» **WHAT YOU NEED TO DO**
Retype the review of Derrick Puffett on music word for word.

» **TEXT SHOWN**
Derrick Puffett on music Edited by Kathryn Bailey Puffett Ashgate (Aldershot, 2001); xvi, 813pp; L60. ISBN 0 7546 0399 7.
ANDREW THOMSON is stimulated by the fine critical writings of two distinguished music analysts
FOR AN OLDER GENERATION of thinking musicians and music lovers Donald Francis Tovey's Essays in musical analysis (1935-39) were a fundamental source of wisdom. In the so-called Athens of the North, where for a quarter century (1914-40) he occupied the Reid Chair of Music at the University and conducted the Reid Orchestra, he was an almost divine figure of awesome power, of whose whims and eccentricities many stories were told. At school in Edinburgh I learned from my two music teachers - both devoted former students and players in the Reid Orchestra - that such was his international reputation and connections that artists of the calibre of Schweitzer, Casals, Suggia, Hindemith and Boult would perform at his concerts and talk to the students. Two other venerable former students - one of whom was Mary Grierson, author of the biography Donald Francis Tovey (1952), which stands up well today - were still on the staff when I in my turn entered the Faculty in the mid-1960s, but by then the living lessons of the master had become the dead hand of tradition. Fortunately, under the enlightened professorship of Sidney Newman, the new generation of Kenneth Leighton, Peter Williams and David Kimbell brought new life to Tovey's ethos of humane, literate scholarship enriched by high performing ability on keyboard instruments. Of course his actual writings remained de rigeur in those blissfully innocent pre-Schenkerian days, and I certainly appreciated his clarity and force of expression, as well as his strikingly novel perspectives.

» **RECORDED DATA**
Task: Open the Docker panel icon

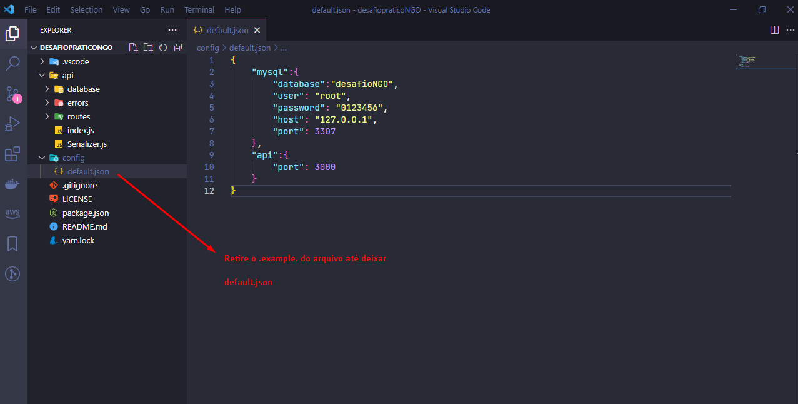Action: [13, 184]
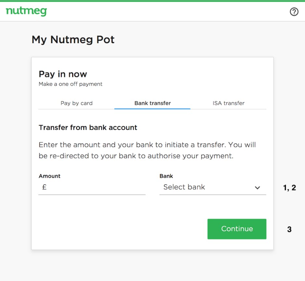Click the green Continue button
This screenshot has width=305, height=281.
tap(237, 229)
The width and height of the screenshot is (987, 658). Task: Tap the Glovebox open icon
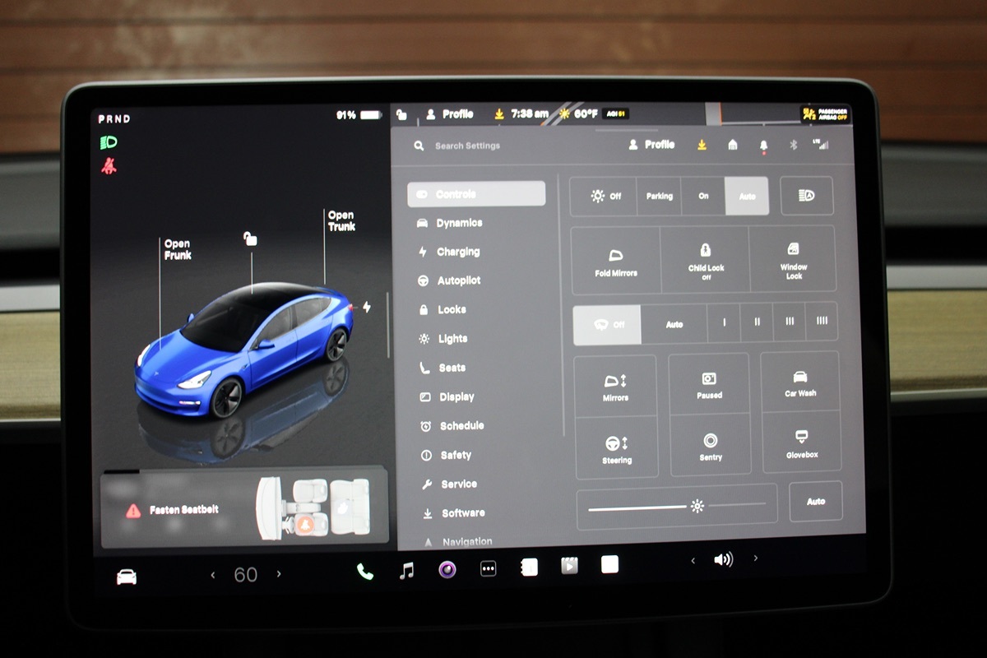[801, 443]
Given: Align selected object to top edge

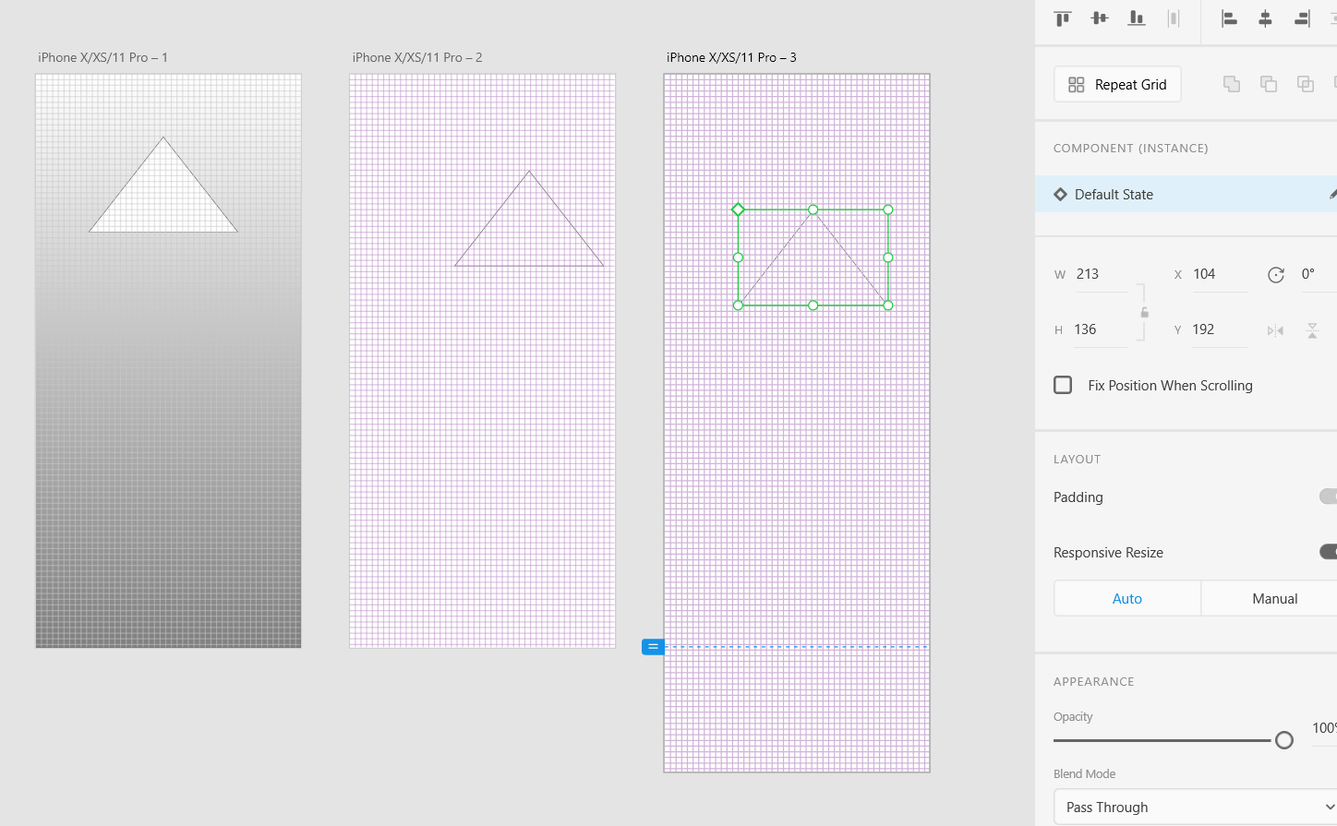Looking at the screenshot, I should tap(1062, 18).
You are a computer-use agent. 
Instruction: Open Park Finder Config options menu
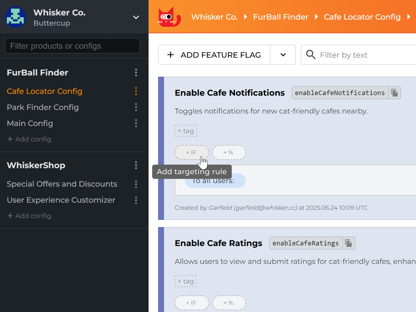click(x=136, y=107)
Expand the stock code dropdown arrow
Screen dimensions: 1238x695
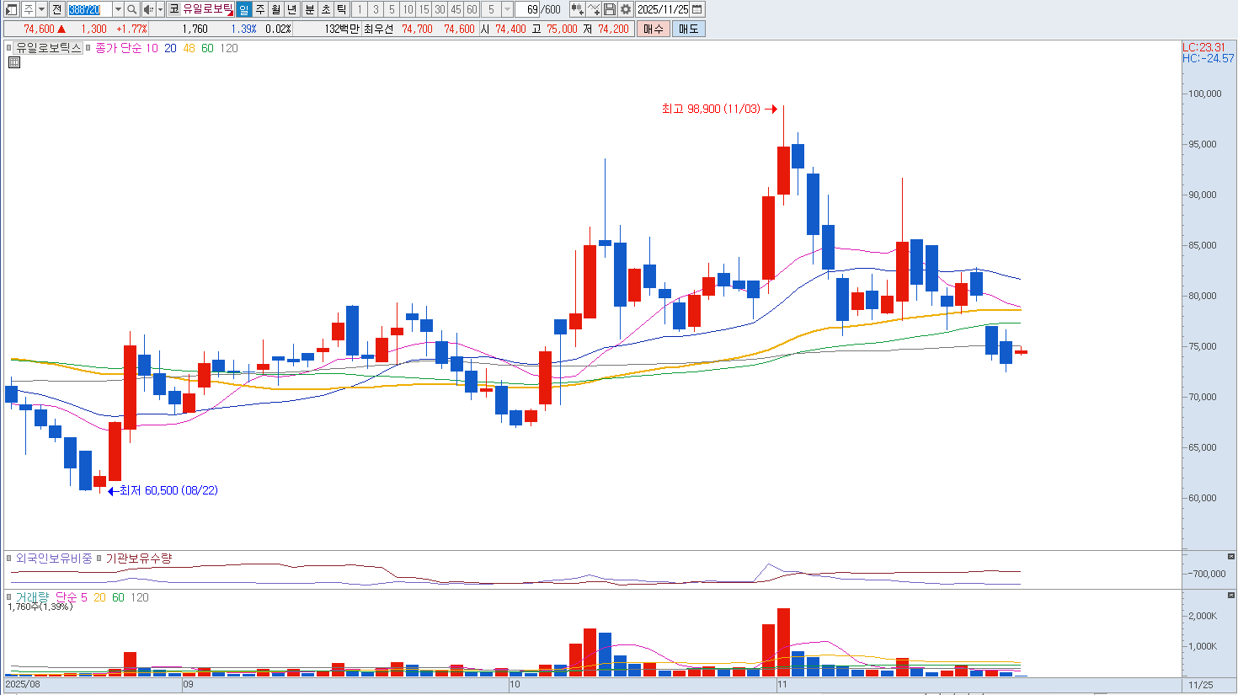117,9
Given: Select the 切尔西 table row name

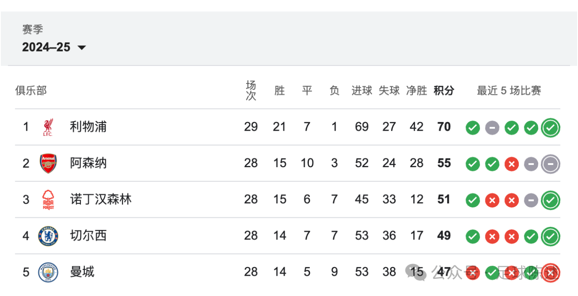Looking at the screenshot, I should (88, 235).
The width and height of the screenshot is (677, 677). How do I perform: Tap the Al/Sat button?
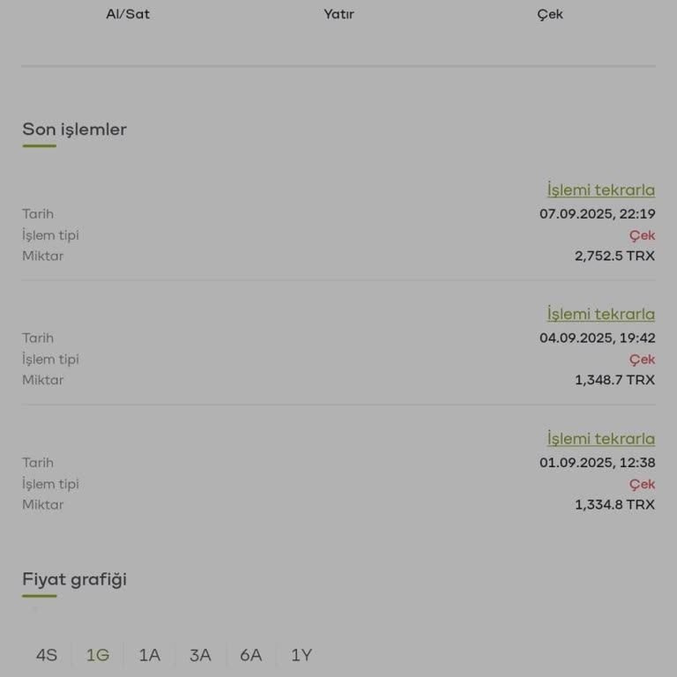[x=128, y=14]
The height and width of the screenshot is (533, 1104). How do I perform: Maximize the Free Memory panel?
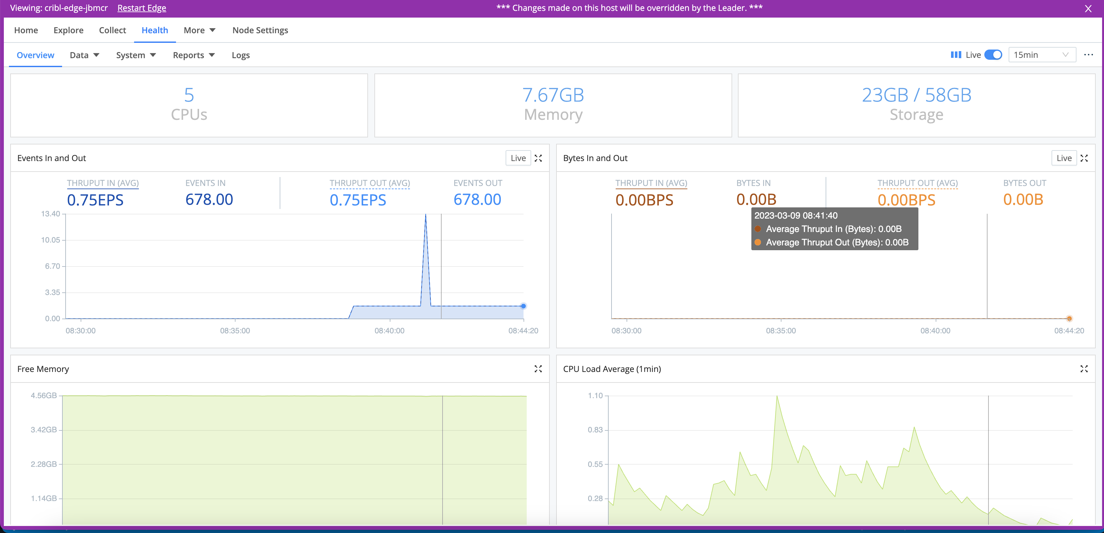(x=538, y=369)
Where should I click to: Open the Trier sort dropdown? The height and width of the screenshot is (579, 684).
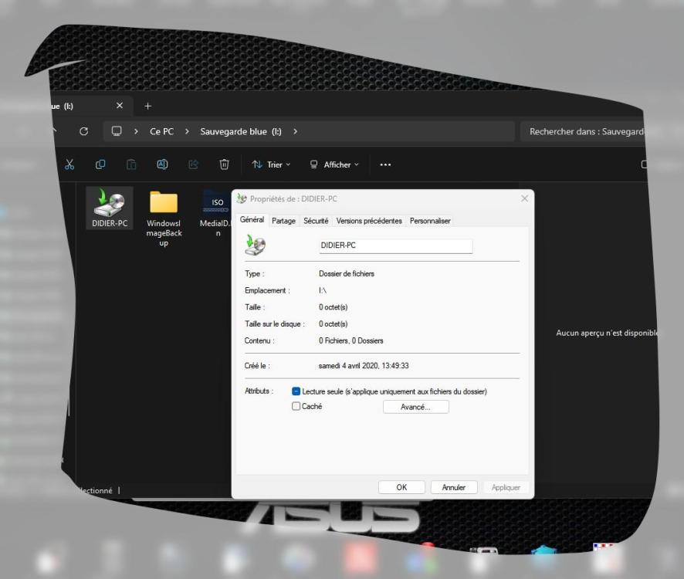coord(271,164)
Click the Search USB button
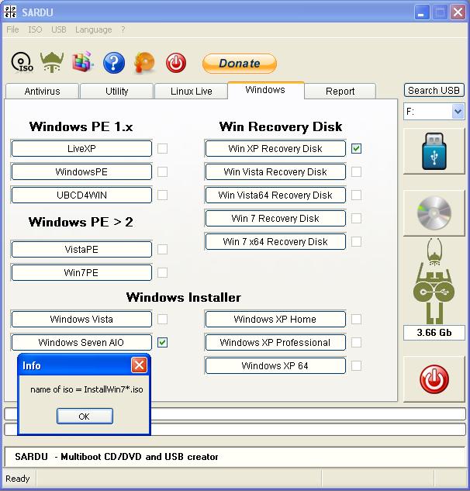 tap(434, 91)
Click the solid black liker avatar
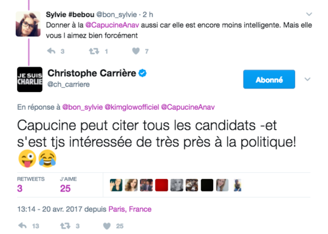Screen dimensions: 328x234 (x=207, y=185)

» **SOLUTION FOR THIS EXERCISE**
Derrick Puffett on music Edited by Kathryn Bailey Puffett Ashgate (Aldershot, 2001); xvi, 813pp; L60. ISBN 0 7546 0399 7.
ANDREW THOMSON is stimulated by the fine critical writings of two distinguished music analysts
FOR AN OLDER GENERATION of thinking musicians and music lovers Donald Francis Tovey's Essays in musical analysis (1935-39) were a fundamental source of wisdom. In the so-called Athens of the North, where for a quarter century (1914-40) he occupied the Reid Chair of Music at the University and conducted the Reid Orchestra, he was an almost divine figure of awesome power, of whose whims and eccentricities many stories were told. At school in Edinburgh I learned from my two music teachers - both devoted former students and players in the Reid Orchestra - that such was his international reputation and connections that artists of the calibre of Schweitzer, Casals, Suggia, Hindemith and Boult would perform at his concerts and talk to the students. Two other venerable former students - one of whom was Mary Grierson, author of the biography Donald Francis Tovey (1952), which stands up well today - were still on the staff when I in my turn entered the Faculty in the mid-1960s, but by then the living lessons of the master had become the dead hand of tradition. Fortunately, under the enlightened professorship of Sidney Newman, the new generation of Kenneth Leighton, Peter Williams and David Kimbell brought new life to Tovey's ethos of humane, literate scholarship enriched by high performing ability on keyboard instruments. Of course his actual writings remained de rigeur in those blissfully innocent pre-Schenkerian days, and I certainly appreciated his clarity and force of expression, as well as his strikingly novel perspectives.